Gwangju Becomes a Creative City

On December 1 in Paris, UNESCO Director-General Irina Bokova designated two Korean cities to join the UNESCO Creative Cities Network: Busan in the field of Film and Gwangju in the field of Media Arts. They join 28 other new additions for a total of 69 cities worldwide that have joined the network since its founding in 2004. The Creative Cities work for international cooperation in sustainable urban development, social inclusion and cultural diversity in seven areas: Craft and Folk Arts, Design, Film, Gastronomy, Literature, Media Arts and Music.

Gwangju’s application to join the network was submitted by the Gwangju Media Art Creative Citizen’s Forum, an organization started within the past two years. Engaging local artists, NGOs, researchers, entrepreneurs and other like-minded people, the forum has sought to gain higher recognition for Gwangju as a city of culture.

Ryu Jae Han, a Chonnam University professor of French Language and Literature, is the newly appointed head of the Creative Citizen’s Forum. His colleague Doctor Cho Huntz, professor of English Language and Literature, is the head member of the forum’s International Business Committee.

Doctor Ryu calls Gwangju’s media art “an art of bibimbap” that combines many elements, including Gwangju’s “three lights” of artistic tradition, human rights and high tech science and technology. Ryu said that the word “bibimbap” as a concept for describing cooperation within media art was accepted at this past September’s eighth annual UNESCO Creative Cities Network summit in Chengdu, China.

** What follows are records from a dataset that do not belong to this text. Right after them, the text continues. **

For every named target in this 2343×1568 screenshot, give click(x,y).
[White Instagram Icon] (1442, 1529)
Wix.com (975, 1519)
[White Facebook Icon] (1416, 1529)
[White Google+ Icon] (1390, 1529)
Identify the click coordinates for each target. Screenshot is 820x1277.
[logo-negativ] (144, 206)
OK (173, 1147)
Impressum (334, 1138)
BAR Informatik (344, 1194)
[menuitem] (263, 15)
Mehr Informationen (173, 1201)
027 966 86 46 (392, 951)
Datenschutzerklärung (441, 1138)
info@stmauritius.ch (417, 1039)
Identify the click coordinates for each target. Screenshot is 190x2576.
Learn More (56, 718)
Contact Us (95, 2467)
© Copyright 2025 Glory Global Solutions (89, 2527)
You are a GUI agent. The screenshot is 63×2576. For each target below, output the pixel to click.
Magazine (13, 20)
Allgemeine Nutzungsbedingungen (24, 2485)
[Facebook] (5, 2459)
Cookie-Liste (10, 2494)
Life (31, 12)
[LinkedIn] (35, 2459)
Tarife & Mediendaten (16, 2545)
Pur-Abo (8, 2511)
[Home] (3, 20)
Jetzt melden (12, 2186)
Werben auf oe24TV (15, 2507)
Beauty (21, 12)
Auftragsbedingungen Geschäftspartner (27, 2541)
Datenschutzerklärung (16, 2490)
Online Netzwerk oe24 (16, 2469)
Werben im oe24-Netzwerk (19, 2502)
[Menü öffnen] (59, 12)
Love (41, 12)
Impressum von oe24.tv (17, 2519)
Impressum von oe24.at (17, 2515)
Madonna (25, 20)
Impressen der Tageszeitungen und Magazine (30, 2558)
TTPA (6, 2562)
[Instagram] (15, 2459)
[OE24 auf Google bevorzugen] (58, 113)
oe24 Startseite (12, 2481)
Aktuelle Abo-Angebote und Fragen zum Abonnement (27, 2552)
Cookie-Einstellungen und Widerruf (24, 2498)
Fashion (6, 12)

According to him, Gwangju as a Creative City can forge “a liaison between youth education and digital art as well as a liaison between digital art and the creative industry.,, If [students] have opportunities, they will be motivated.”

The attraction of media art also serves to bring increased development to an economic region historically neglected. On December 3 President Park Geun Hye visited Gwangju’s Kim Dae Jung Convention Center, where local media artist Jin Si-young unveiled a work called a “soul art car.” The president was reportedly impressed enough to desire “building one million soul art cars.”

Ryu is also chief executive of the Asia Culture Forum, held annually since 2006 and hosted by Chonnam University for the first time in 2014. Next year, the Creative Citizen’s Forum hopes to invite local Creative City partners Seoul, Busan, Icheon and Jeonju to the ACF before coming together for the 2015 UNESCO Creative Cities Network Summit.

“Domestic consolidation is the first step and next is going overseas,” Doctor Cho said.

Alongside the East Asia Culture City exchange with China and Japan, the World Human Rights Cities Forum and the Asian Cultural Complex opening in 2015, the UNESCO Creative City designation is set to significantly boost Gwangju’s development in art, industry and urban development.